Another factor in Farrar's maturing that year was the birth of his first children, two sons born four months apart.

"It was so wild, because it was like I was so irresponsible, and then I had to become responsible like, boom," Farrar said, his gravelly voice raising as he becomes more passionate. "Because I was always fending for myself. I was always doing whatever I wanted to, coming and going, spending money how I wanted. Everything was at my leisure and discretion. Now I have babies, I have to be responsible for them, I have to be responsible for their livelihood."

click to enlarge Deniro Farrar
  • Deniro Farrar

Eventually, fatherhood wasn't the only pressure that Farrar felt. Farrar founded Cult Rap, a label and movement he named after his long-time interest in cult leaders like Charles Manson and Jim Jones and the sway they had over people.

As his star grew, more folks began to take notice, both at home and away. Over the last four years, as Farrar has been touring the world, the hip-hop scene in Charlotte has been growing like his dreadlocks.

While he opened up locally for many LiveNation acts, he admitted that he "kind of skipped over that," when I asked him about playing local shows during his come-up.

He said he was too busy on his grind to even be aware of any scene in the city.

"I really felt like I was the only rapper rapping at the time, which wasn't the truth, but I could only see what I was doing because I was so focused on what I had going on," Farrar said. "I couldn't see what was happening around me. I was not in tune with the heartbeat of the music, the pulse of the music, my ear wasn't to the street. Some people wouldn't necessarily classify that as a good thing, but I didn't think it was a negative. I was just immersed in what I was doing.
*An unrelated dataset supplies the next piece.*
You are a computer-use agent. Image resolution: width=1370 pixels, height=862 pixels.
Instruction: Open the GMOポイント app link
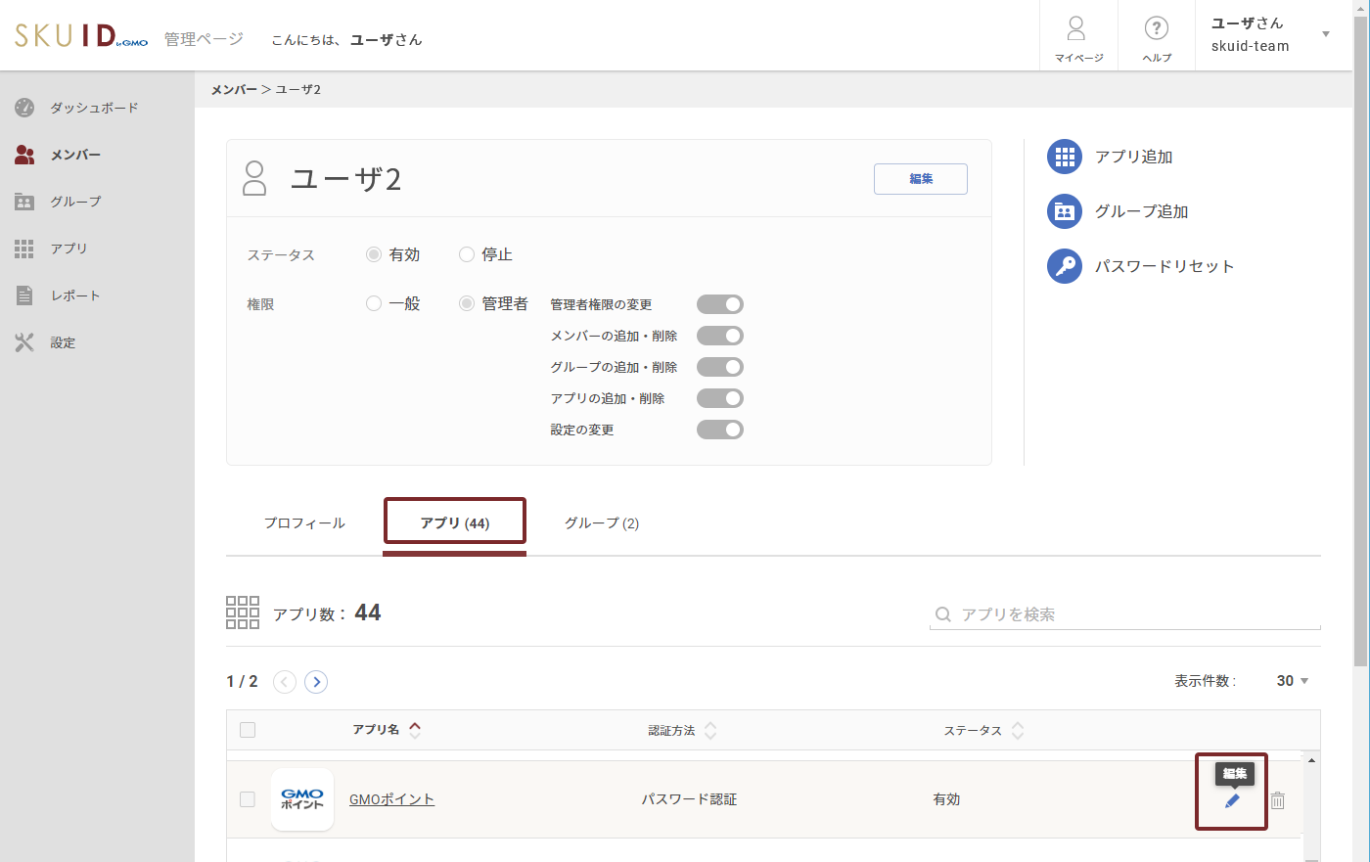391,798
I didn't have time to pay attention to what anybody else was doing."

However, as a current Charlotte resident who splits his non-touring time between his hometown and New York City, he's proud of what's been happening in the scene lately.

"There was not a lot of things taking place [in 2011] that I'm starting to see unfold now," Farrar said. "As my career began to flourish I started to see the city of Charlotte become more open to hip-hop and doors start to open. I won't say it was all because of me, but I know I played a part in that, opening up a lot of those doors. It was a blessing just to see."

In August 2017, Farrar held a Tribe concert at The Rabbit Hole in Plaza Midwood. He told organizers that he wanted to put together the line-up, then recruited some of Charlotte's best black talent: Nige Hood, Yung Citizen, Dexter Jordan, Blu House and more. The show was a shoo-in for Best Local Concert Critic's Pick in CL's 2017 Best of Charlotte issue.

Farrar said the Tribe show was something he'd like to do more of moving forward, as well as philanthropic efforts for Queen City youth.

He said he once felt he was the only rapper folks in Charlotte were talking about, but that's now changed, and he's all the better for it.

"I was the talk of Charlotte and I hated that in a sense. I enjoyed it because of the hard work that I put in, but I hated it because I'm like, 'Man there's so much other talent here in the city. I'm not the only one,'" Farrar said. "And now I'm really not the only one, because you got Da Baby, you got Lute, you got Elevator [Jay], you have Nige Hood. I mean, man, there's so many people to name, and it's dope because the culture is growing.

"I feel like I'm one of those OG faces at this point now," he continued, laughing. "I'm just like that dude that come in the party and people are like, 'Oh shit, Deniro, what's good?' I just fall back on some, 'Yeah,' shit."

Although having seen Farrar on stage many times, odds are that we'll all see more than just some "Yeah" shit at The Black Mecca.